◆ What to work on: Copy every one of the following rows word for word.

◆ Records shown:
-- START --
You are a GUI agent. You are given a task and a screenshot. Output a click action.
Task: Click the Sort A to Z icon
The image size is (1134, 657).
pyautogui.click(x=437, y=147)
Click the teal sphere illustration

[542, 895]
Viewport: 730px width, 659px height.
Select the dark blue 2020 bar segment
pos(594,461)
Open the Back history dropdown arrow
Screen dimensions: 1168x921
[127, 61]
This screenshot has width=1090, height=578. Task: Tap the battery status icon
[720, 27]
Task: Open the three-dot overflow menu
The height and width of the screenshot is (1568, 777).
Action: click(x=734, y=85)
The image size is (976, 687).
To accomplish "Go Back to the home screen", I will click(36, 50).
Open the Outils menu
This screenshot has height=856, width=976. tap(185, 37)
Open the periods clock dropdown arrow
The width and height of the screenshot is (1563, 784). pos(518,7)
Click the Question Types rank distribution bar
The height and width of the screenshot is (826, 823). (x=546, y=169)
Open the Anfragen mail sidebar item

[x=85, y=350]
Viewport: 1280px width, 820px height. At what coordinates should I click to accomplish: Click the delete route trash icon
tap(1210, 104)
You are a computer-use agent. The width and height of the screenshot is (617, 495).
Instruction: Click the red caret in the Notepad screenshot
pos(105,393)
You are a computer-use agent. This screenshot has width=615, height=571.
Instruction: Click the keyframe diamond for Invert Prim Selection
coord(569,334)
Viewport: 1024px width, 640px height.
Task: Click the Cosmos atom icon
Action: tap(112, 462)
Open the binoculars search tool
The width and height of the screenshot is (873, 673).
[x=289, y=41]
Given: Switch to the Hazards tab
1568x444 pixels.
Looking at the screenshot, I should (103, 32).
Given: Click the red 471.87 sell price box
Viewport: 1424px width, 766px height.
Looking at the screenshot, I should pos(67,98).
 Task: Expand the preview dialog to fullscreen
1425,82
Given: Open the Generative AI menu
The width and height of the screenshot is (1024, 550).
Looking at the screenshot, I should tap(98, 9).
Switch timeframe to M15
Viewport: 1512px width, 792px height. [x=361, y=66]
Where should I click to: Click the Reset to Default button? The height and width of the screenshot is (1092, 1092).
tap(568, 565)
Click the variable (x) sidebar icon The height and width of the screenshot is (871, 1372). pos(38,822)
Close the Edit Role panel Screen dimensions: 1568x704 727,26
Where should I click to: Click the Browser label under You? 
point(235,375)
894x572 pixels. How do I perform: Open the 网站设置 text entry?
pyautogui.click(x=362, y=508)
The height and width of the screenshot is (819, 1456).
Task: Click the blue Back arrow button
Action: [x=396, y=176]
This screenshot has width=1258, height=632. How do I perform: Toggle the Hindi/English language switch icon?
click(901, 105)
-- END --
◆ Answer for the task:
You are a GUI agent. You are given a task and a screenshot. Output a click action.
Task: Click the Sort A to Z icon
The image size is (1134, 657).
pyautogui.click(x=437, y=147)
Click the teal sphere illustration

[542, 895]
Viewport: 730px width, 659px height.
Select the dark blue 2020 bar segment
pos(594,461)
Open the Back history dropdown arrow
Screen dimensions: 1168x921
[127, 61]
This screenshot has width=1090, height=578. Task: Tap the battery status icon
[720, 27]
Task: Open the three-dot overflow menu
The height and width of the screenshot is (1568, 777).
Action: click(x=734, y=85)
The image size is (976, 687).
To accomplish "Go Back to the home screen", I will click(36, 50).
Open the Outils menu
This screenshot has height=856, width=976. tap(185, 37)
Open the periods clock dropdown arrow
The width and height of the screenshot is (1563, 784). pos(518,7)
Click the Question Types rank distribution bar
The height and width of the screenshot is (826, 823). (x=546, y=169)
Open the Anfragen mail sidebar item

[x=85, y=350]
Viewport: 1280px width, 820px height. At what coordinates should I click to accomplish: Click the delete route trash icon
tap(1210, 104)
You are a computer-use agent. The width and height of the screenshot is (617, 495).
Instruction: Click the red caret in the Notepad screenshot
pos(105,393)
You are a computer-use agent. This screenshot has width=615, height=571.
Instruction: Click the keyframe diamond for Invert Prim Selection
coord(569,334)
Viewport: 1024px width, 640px height.
Task: Click the Cosmos atom icon
Action: tap(112, 462)
Open the binoculars search tool
The width and height of the screenshot is (873, 673).
[x=289, y=41]
Given: Switch to the Hazards tab
1568x444 pixels.
Looking at the screenshot, I should (103, 32).
Given: Click the red 471.87 sell price box
Viewport: 1424px width, 766px height.
Looking at the screenshot, I should pos(67,98).
 Task: Expand the preview dialog to fullscreen
1425,82
Given: Open the Generative AI menu
The width and height of the screenshot is (1024, 550).
Looking at the screenshot, I should tap(98, 9).
Switch timeframe to M15
Viewport: 1512px width, 792px height. [x=361, y=66]
Where should I click to: Click the Reset to Default button? The height and width of the screenshot is (1092, 1092).
tap(568, 565)
Click the variable (x) sidebar icon The height and width of the screenshot is (871, 1372). pos(38,822)
Close the Edit Role panel Screen dimensions: 1568x704 727,26
Where should I click to: Click the Browser label under You? 
point(235,375)
894x572 pixels. How do I perform: Open the 网站设置 text entry?
pyautogui.click(x=362, y=508)
The height and width of the screenshot is (819, 1456).
Task: Click the blue Back arrow button
Action: [x=396, y=176]
This screenshot has width=1258, height=632. How do I perform: Toggle the Hindi/English language switch icon?
click(901, 105)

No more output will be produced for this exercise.